= WHAT THE TASK ASKS =
All entries below are to be reproduced exactly.

= DATA UNDER STUDY =
○ ○ ○ ○

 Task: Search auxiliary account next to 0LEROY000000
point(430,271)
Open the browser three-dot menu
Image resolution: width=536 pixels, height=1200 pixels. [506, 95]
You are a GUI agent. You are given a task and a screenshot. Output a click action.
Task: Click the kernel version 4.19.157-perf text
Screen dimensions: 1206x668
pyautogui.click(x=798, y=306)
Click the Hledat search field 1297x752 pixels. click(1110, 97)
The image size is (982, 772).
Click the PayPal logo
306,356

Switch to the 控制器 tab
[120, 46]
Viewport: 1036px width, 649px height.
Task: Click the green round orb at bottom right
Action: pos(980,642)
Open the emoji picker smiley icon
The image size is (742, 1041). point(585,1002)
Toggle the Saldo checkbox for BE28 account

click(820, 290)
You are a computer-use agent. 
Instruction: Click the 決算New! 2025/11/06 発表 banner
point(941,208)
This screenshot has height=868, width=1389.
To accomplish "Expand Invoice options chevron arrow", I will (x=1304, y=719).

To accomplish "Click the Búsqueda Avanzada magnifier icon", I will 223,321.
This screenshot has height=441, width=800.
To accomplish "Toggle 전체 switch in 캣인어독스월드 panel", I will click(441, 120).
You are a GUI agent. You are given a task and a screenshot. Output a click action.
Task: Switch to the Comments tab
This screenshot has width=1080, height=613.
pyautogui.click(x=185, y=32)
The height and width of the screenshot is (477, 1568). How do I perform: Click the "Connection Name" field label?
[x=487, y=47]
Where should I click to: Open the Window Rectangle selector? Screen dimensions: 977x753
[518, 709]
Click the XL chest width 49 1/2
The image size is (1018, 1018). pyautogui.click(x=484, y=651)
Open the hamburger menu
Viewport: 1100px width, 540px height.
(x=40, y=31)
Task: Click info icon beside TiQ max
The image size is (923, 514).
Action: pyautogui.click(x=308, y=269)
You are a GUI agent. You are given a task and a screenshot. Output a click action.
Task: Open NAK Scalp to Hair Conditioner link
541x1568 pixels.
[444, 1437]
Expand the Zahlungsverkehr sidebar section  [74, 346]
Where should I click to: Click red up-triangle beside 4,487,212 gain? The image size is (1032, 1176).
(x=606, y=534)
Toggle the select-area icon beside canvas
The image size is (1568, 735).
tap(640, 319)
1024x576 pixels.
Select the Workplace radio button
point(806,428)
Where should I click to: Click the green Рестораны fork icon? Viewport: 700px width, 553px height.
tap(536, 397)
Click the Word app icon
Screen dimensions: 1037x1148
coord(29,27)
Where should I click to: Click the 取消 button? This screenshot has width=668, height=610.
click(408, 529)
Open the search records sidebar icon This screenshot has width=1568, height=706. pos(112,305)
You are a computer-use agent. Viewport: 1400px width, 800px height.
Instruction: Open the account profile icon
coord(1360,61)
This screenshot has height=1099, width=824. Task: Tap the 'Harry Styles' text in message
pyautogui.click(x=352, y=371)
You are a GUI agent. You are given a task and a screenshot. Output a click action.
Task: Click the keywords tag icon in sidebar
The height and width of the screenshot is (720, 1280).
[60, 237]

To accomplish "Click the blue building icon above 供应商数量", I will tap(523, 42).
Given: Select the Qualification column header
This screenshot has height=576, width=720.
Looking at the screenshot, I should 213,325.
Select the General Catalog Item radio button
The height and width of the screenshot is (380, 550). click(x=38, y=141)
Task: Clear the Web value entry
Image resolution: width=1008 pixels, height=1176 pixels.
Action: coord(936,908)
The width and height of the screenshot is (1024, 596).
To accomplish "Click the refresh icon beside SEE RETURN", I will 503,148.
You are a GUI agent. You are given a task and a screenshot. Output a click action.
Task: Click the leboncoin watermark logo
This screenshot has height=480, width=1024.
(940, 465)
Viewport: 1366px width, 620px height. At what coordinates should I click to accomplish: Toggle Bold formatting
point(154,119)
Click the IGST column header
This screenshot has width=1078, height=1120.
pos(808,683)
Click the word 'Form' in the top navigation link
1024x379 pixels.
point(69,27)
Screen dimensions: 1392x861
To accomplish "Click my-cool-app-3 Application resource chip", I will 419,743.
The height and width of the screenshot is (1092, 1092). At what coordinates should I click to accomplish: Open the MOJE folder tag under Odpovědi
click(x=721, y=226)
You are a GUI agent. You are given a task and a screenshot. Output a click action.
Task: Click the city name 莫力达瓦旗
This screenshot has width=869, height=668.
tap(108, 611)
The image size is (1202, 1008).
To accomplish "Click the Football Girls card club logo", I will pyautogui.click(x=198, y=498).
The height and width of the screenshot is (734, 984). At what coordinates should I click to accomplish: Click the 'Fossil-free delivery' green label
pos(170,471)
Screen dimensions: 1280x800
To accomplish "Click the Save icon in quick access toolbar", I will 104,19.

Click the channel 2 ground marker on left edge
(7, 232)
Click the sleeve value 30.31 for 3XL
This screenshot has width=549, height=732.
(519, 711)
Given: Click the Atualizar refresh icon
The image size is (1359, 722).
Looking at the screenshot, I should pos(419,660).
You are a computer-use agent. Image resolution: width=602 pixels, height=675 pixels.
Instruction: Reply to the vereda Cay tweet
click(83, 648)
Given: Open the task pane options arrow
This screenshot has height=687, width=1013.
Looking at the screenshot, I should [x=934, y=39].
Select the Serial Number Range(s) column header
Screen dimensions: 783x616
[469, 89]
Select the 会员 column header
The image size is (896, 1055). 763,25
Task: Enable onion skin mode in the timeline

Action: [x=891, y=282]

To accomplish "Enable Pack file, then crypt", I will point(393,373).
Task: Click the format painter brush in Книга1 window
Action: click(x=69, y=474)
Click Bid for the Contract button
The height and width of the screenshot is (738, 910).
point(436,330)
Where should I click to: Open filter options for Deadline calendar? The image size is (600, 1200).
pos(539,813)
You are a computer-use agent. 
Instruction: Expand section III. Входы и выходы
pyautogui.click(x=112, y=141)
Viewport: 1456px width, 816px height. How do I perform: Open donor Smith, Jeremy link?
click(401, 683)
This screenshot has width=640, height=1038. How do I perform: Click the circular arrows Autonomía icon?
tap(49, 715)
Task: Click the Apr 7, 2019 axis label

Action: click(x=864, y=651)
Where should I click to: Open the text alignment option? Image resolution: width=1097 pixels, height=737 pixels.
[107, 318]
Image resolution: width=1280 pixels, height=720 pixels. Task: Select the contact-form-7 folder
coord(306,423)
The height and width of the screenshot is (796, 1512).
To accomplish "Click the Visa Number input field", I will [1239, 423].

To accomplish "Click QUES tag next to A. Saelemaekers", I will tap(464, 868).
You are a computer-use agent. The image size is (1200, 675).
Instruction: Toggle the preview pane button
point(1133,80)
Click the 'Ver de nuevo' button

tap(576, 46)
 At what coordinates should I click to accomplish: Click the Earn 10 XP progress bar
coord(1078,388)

○ ○ ○ ○

= RESPONSE =
 Task: Search auxiliary account next to 0LEROY000000
point(430,271)
Open the browser three-dot menu
Image resolution: width=536 pixels, height=1200 pixels. [506, 95]
You are a GUI agent. You are given a task and a screenshot. Output a click action.
Task: Click the kernel version 4.19.157-perf text
Screen dimensions: 1206x668
pyautogui.click(x=798, y=306)
Click the Hledat search field 1297x752 pixels. click(1110, 97)
The image size is (982, 772).
Click the PayPal logo
306,356

Switch to the 控制器 tab
[120, 46]
Viewport: 1036px width, 649px height.
Task: Click the green round orb at bottom right
Action: pos(980,642)
Open the emoji picker smiley icon
The image size is (742, 1041). point(585,1002)
Toggle the Saldo checkbox for BE28 account

click(820, 290)
You are a computer-use agent. 
Instruction: Click the 決算New! 2025/11/06 発表 banner
point(941,208)
This screenshot has height=868, width=1389.
To accomplish "Expand Invoice options chevron arrow", I will (x=1304, y=719).

To accomplish "Click the Búsqueda Avanzada magnifier icon", I will 223,321.
This screenshot has height=441, width=800.
To accomplish "Toggle 전체 switch in 캣인어독스월드 panel", I will click(441, 120).
You are a GUI agent. You are given a task and a screenshot. Output a click action.
Task: Switch to the Comments tab
This screenshot has width=1080, height=613.
pyautogui.click(x=185, y=32)
The height and width of the screenshot is (477, 1568). How do I perform: Click the "Connection Name" field label?
[x=487, y=47]
Where should I click to: Open the Window Rectangle selector? Screen dimensions: 977x753
[518, 709]
Click the XL chest width 49 1/2
The image size is (1018, 1018). pyautogui.click(x=484, y=651)
Open the hamburger menu
Viewport: 1100px width, 540px height.
(x=40, y=31)
Task: Click info icon beside TiQ max
The image size is (923, 514).
Action: pyautogui.click(x=308, y=269)
You are a GUI agent. You are given a task and a screenshot. Output a click action.
Task: Open NAK Scalp to Hair Conditioner link
541x1568 pixels.
[444, 1437]
Expand the Zahlungsverkehr sidebar section  [74, 346]
Where should I click to: Click red up-triangle beside 4,487,212 gain? The image size is (1032, 1176).
(x=606, y=534)
Toggle the select-area icon beside canvas
The image size is (1568, 735).
tap(640, 319)
1024x576 pixels.
Select the Workplace radio button
point(806,428)
Where should I click to: Click the green Рестораны fork icon? Viewport: 700px width, 553px height.
tap(536, 397)
Click the Word app icon
Screen dimensions: 1037x1148
coord(29,27)
Where should I click to: Click the 取消 button? This screenshot has width=668, height=610.
click(408, 529)
Open the search records sidebar icon This screenshot has width=1568, height=706. pos(112,305)
You are a computer-use agent. Viewport: 1400px width, 800px height.
Instruction: Open the account profile icon
coord(1360,61)
This screenshot has height=1099, width=824. Task: Tap the 'Harry Styles' text in message
pyautogui.click(x=352, y=371)
You are a GUI agent. You are given a task and a screenshot. Output a click action.
Task: Click the keywords tag icon in sidebar
The height and width of the screenshot is (720, 1280).
[60, 237]

To accomplish "Click the blue building icon above 供应商数量", I will tap(523, 42).
Given: Select the Qualification column header
This screenshot has height=576, width=720.
Looking at the screenshot, I should 213,325.
Select the General Catalog Item radio button
The height and width of the screenshot is (380, 550). click(x=38, y=141)
Task: Clear the Web value entry
Image resolution: width=1008 pixels, height=1176 pixels.
Action: coord(936,908)
The width and height of the screenshot is (1024, 596).
To accomplish "Click the refresh icon beside SEE RETURN", I will 503,148.
You are a GUI agent. You are given a task and a screenshot. Output a click action.
Task: Click the leboncoin watermark logo
This screenshot has height=480, width=1024.
(940, 465)
Viewport: 1366px width, 620px height. At what coordinates should I click to accomplish: Toggle Bold formatting
point(154,119)
Click the IGST column header
This screenshot has width=1078, height=1120.
pos(808,683)
Click the word 'Form' in the top navigation link
1024x379 pixels.
point(69,27)
Screen dimensions: 1392x861
To accomplish "Click my-cool-app-3 Application resource chip", I will 419,743.
The height and width of the screenshot is (1092, 1092). At what coordinates should I click to accomplish: Open the MOJE folder tag under Odpovědi
click(x=721, y=226)
You are a GUI agent. You are given a task and a screenshot. Output a click action.
Task: Click the city name 莫力达瓦旗
This screenshot has width=869, height=668.
tap(108, 611)
The image size is (1202, 1008).
To accomplish "Click the Football Girls card club logo", I will pyautogui.click(x=198, y=498).
The height and width of the screenshot is (734, 984). At what coordinates should I click to accomplish: Click the 'Fossil-free delivery' green label
pos(170,471)
Screen dimensions: 1280x800
To accomplish "Click the Save icon in quick access toolbar", I will 104,19.

Click the channel 2 ground marker on left edge
(7, 232)
Click the sleeve value 30.31 for 3XL
This screenshot has width=549, height=732.
(519, 711)
Given: Click the Atualizar refresh icon
The image size is (1359, 722).
Looking at the screenshot, I should pos(419,660).
You are a computer-use agent. Image resolution: width=602 pixels, height=675 pixels.
Instruction: Reply to the vereda Cay tweet
click(83, 648)
Given: Open the task pane options arrow
This screenshot has height=687, width=1013.
Looking at the screenshot, I should [x=934, y=39].
Select the Serial Number Range(s) column header
Screen dimensions: 783x616
[469, 89]
Select the 会员 column header
The image size is (896, 1055). 763,25
Task: Enable onion skin mode in the timeline

Action: [x=891, y=282]

To accomplish "Enable Pack file, then crypt", I will point(393,373).
Task: Click the format painter brush in Книга1 window
Action: click(x=69, y=474)
Click Bid for the Contract button
The height and width of the screenshot is (738, 910).
point(436,330)
Where should I click to: Open filter options for Deadline calendar? The image size is (600, 1200).
pos(539,813)
You are a computer-use agent. 
Instruction: Expand section III. Входы и выходы
pyautogui.click(x=112, y=141)
Viewport: 1456px width, 816px height. How do I perform: Open donor Smith, Jeremy link?
click(401, 683)
This screenshot has width=640, height=1038. How do I perform: Click the circular arrows Autonomía icon?
tap(49, 715)
Task: Click the Apr 7, 2019 axis label

Action: click(x=864, y=651)
Where should I click to: Open the text alignment option? Image resolution: width=1097 pixels, height=737 pixels.
[107, 318]
Image resolution: width=1280 pixels, height=720 pixels. Task: Select the contact-form-7 folder
coord(306,423)
The height and width of the screenshot is (796, 1512).
To accomplish "Click the Visa Number input field", I will [1239, 423].

To accomplish "Click QUES tag next to A. Saelemaekers", I will tap(464, 868).
You are a computer-use agent. The image size is (1200, 675).
Instruction: Toggle the preview pane button
point(1133,80)
Click the 'Ver de nuevo' button

tap(576, 46)
 At what coordinates should I click to accomplish: Click the Earn 10 XP progress bar
coord(1078,388)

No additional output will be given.